Interruption of the procurement process when it had reached a decisive stage in 2002 by an authority outside of the Defence Acquisition Council, under Defence Minister, was a violation of the DPP. As also was the arbitrary decision to reduce the service ceiling. The MOD failed to bring these facts to the notice of the meeting and became party to violating its own procurement procedures.
In December 2003, the PS to PM followed up with a letter to the then air chief, expressing concern that the PMO and SPG had not been consulted whilst formulating the requirements and suggesting that CAS and Defence Secretary may jointly review the matter to draw up realistic mandatory requirements.
According to MOD ‘in pursuance of this directive, the OR’s were deliberated at length between IAF, NSA, SPG/PMO and MOD between March, 2005 to September, 2006 and the above indicated changes were incorporated.’ Since it is during this period that the supposed criminal conspiracy has been committed by the concerned air chief, it is interesting to look into what actually transpired, because the devil truly lies in the details. For some reason, details of the next set of meetings have not featured in the MOD release and they have been taken from an electronic media website.
The matter was next discussed in a meeting in November 2004 under the Defence Secretary. The meeting was informed that Air HQ had reviewed reducing the mandatory requirement of 6 Km service ceiling to 4.5 Km and concluded that this was not feasible as with this change, altitude at which the helicopter would land would be substantially lower. PMO representative on the other hand repeated the earlier decision and it was decided that the PMO would give a list of requirements on the aspects relating to safety, security and comfort of VVIPs and also confirmation on the specific need for 6000 Km ceiling. That this meeting did not draw a clear distinction between operational requirements, which are solely within the professional domain of the IAF from ground safety, security and comfort issues that involve other agencies as well; resulted in a violation of the SQR formulation process.
In March 2005 the NSA chaired a meeting with the Defence Secretary, Deputy Chief of Air Staff and other security officials. On the crucial issues of SQRs the meeting agrees that since the purpose is to replace existing Mi-8 helicopters, the requirements should broadly conform to the parameters of the Mi-8. This is strange logic considering that the very operational basis for the IAF request for replacement helicopters was the severe operational altitude limitations of the Mi-8. In addition, what good is modernization if technology and performance enhancements are to be ignored? The meeting also agreed that a single vendor situation should be avoided and that the Defence Secretary with IAF, SPG and Secretary (Security) would draw up the operational specifications. Once again, the MOD failed to highlight that these interventions and decisions were in contravention of the DPP.
A meeting under DCAS then follows with external agencies including MOD, which deliberated on all aspects of the SQRs and diluted significantly the altitude requirements recording that this was done to avoid a single vendor situation. With this not only had the IAF buckled under persistent pressure from the PMO, NSA and MOD, but more significantly diluted the operational and flight safety requirements for VVIP flights. A lapse that may haunt the IAF in the years to come. The single vendor excuse appears a mere fig leaf!

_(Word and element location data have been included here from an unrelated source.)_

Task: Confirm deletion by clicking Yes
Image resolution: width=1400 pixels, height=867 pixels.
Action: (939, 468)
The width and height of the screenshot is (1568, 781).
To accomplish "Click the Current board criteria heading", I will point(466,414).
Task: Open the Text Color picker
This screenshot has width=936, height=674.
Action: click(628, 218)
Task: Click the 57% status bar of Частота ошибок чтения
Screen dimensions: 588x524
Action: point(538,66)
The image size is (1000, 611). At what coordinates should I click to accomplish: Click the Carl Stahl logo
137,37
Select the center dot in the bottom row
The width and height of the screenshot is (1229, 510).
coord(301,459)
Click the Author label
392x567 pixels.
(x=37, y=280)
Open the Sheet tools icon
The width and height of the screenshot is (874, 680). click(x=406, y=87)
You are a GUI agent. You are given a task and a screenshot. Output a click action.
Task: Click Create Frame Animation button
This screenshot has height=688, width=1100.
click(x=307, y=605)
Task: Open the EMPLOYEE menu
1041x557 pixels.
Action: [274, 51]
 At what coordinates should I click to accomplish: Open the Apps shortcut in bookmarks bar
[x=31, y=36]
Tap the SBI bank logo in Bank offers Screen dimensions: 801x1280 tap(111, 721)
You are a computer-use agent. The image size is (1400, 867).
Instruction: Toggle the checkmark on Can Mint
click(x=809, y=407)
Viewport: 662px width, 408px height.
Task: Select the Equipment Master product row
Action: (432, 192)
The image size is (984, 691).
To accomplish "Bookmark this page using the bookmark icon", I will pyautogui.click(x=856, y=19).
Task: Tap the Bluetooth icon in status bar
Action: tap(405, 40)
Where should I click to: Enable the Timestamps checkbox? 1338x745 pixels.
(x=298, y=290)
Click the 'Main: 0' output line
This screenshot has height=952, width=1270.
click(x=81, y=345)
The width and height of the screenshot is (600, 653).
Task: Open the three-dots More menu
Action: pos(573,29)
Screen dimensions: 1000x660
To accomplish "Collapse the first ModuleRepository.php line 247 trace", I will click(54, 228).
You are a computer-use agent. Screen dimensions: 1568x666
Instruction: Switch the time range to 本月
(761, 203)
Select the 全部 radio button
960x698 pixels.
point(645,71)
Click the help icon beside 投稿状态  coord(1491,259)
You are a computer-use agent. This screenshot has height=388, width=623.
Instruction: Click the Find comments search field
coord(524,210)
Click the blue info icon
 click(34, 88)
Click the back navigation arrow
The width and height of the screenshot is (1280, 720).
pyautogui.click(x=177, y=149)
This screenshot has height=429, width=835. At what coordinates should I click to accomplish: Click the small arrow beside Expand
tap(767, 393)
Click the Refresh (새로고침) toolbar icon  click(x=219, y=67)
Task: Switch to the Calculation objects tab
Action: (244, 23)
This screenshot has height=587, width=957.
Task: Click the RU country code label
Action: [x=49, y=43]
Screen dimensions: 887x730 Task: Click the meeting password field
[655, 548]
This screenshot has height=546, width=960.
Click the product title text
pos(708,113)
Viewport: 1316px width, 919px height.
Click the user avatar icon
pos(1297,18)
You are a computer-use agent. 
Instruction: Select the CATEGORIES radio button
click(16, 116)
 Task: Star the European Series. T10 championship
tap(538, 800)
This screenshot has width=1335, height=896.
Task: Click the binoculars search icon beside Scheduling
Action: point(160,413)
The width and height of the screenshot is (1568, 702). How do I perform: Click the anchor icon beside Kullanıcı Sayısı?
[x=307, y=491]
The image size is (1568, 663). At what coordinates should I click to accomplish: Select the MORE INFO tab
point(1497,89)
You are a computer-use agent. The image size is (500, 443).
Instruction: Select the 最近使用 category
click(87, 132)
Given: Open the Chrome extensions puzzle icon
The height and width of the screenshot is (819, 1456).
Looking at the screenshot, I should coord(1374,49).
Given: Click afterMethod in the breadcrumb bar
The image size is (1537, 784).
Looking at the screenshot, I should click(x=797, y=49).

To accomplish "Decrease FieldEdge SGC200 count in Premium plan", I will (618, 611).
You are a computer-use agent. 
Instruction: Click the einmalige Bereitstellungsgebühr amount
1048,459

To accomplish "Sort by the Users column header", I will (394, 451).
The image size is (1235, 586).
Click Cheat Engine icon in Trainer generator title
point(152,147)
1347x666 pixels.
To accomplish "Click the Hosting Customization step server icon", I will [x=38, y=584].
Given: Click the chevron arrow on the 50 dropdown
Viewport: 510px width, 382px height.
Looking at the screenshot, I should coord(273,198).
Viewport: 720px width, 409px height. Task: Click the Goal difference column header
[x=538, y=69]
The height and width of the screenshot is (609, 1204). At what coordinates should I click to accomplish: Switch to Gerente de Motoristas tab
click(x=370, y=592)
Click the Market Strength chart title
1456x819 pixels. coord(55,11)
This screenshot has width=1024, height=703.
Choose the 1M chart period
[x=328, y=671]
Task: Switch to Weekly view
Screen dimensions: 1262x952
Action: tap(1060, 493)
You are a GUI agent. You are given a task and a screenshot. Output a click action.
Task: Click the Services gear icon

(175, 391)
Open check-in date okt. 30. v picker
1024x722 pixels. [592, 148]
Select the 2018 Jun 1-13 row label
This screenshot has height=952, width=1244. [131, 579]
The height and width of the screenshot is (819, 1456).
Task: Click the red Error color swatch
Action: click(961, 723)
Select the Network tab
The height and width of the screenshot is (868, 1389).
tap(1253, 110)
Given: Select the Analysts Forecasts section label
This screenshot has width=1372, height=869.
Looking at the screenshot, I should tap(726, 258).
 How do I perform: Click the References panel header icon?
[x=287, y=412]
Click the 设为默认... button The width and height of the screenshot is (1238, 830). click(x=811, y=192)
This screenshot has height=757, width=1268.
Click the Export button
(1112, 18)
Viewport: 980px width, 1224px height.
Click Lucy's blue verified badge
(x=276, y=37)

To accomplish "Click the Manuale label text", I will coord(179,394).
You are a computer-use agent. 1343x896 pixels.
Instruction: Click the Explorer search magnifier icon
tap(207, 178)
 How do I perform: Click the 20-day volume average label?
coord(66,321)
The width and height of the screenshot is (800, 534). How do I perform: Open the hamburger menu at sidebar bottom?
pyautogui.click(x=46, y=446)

The claim by MOD that the case followed the procurement procedure is not borne out by facts. The MOD had every right to process the case of the Eurocopter for CCS approval in 2002 justifying the single vendor situation. Instead they were led on a leash by agencies outside of the MOD, in the bargain subverting the entire DPP. Whether this was by design or default is for investigators to judge, but to let the then air chief hang out to dry all alone and pretend innocence of others does the reputation of the MOD little good. It also casts a shadow on the professional integrity of the Air Force for not standing up for what is correct.
There is now enough information in the public domain to question the MOD contention that ‘the procurement case was, thus, progressed in accordance with the established procurement procedure in a transparent manner with all stages of procurement being followed meticulously.’ This statement does not even pass media scrutiny, let alone a legal one. Here are some questions answers to which the CBI could have obtained in its backyard before dashing off overseas or jumping to hasty conclusions.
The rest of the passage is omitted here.